◆ **EXERCISE**: Those lines of the following listing which contain the string "under" should be returned.

+===+

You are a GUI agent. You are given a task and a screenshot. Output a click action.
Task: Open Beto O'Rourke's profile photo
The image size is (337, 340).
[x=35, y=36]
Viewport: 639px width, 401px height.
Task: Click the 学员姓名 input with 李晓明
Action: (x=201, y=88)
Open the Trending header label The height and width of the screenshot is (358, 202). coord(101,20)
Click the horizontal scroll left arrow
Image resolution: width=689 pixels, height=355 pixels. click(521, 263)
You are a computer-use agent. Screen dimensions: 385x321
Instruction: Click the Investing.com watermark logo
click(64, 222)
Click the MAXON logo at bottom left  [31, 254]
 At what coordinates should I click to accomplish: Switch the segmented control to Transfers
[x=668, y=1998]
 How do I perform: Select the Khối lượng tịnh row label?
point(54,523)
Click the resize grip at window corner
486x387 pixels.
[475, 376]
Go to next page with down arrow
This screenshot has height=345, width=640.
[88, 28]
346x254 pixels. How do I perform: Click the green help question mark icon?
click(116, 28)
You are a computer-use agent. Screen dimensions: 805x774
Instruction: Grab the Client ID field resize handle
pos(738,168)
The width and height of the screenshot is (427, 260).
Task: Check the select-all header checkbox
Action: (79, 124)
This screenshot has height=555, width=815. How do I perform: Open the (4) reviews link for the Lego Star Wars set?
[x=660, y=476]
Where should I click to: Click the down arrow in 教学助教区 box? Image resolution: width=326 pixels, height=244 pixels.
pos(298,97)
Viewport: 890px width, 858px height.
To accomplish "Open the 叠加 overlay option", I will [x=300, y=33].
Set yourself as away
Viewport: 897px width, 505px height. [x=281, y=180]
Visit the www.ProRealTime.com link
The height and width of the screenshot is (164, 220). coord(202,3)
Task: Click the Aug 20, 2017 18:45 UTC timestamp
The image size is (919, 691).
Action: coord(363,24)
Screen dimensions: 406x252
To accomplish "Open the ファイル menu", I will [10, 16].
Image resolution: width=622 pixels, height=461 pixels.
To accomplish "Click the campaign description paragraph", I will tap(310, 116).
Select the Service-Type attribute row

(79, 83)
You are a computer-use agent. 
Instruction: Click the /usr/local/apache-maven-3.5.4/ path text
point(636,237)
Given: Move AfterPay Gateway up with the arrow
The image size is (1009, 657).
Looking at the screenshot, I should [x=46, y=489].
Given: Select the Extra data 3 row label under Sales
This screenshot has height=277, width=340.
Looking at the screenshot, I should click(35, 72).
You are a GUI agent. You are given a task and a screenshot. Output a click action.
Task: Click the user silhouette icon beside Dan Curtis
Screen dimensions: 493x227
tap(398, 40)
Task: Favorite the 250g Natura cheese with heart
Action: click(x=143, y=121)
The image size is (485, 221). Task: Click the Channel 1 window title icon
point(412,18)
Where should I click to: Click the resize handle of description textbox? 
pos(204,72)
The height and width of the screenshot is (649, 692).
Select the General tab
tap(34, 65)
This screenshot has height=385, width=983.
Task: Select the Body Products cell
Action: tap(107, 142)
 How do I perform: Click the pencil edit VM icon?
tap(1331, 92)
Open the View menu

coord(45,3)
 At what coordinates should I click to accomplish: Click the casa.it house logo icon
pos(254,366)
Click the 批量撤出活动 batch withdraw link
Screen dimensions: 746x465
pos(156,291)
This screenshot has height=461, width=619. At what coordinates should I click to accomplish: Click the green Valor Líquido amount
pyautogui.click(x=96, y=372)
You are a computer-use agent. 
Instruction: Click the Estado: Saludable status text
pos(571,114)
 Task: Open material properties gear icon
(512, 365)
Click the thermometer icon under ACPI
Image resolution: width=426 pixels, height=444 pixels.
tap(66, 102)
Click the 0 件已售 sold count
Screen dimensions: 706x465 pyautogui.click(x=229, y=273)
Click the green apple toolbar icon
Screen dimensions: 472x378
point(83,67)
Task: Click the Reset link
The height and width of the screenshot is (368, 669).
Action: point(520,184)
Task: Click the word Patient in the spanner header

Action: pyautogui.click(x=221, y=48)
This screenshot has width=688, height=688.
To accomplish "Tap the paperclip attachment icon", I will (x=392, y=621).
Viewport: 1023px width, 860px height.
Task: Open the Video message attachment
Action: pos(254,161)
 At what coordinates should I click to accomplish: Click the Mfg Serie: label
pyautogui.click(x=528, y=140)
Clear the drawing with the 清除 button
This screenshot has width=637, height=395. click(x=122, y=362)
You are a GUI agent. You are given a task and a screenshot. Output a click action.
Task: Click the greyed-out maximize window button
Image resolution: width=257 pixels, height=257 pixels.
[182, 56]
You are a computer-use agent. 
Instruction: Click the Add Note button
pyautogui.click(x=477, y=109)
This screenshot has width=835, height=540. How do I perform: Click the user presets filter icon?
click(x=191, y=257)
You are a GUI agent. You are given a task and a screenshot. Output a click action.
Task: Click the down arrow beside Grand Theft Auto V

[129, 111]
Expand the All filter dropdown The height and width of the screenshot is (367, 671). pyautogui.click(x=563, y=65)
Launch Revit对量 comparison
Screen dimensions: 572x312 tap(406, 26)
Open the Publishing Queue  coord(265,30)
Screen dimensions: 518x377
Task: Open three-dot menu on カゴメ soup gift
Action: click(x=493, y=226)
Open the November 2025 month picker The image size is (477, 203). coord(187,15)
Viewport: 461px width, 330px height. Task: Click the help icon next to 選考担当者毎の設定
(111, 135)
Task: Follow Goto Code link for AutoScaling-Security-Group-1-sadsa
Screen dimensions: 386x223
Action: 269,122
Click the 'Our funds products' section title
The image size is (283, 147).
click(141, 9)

+===+

◆ **COMPLETED TASK**:
Given: Select the Extra data 3 row label under Sales
Click the thermometer icon under ACPI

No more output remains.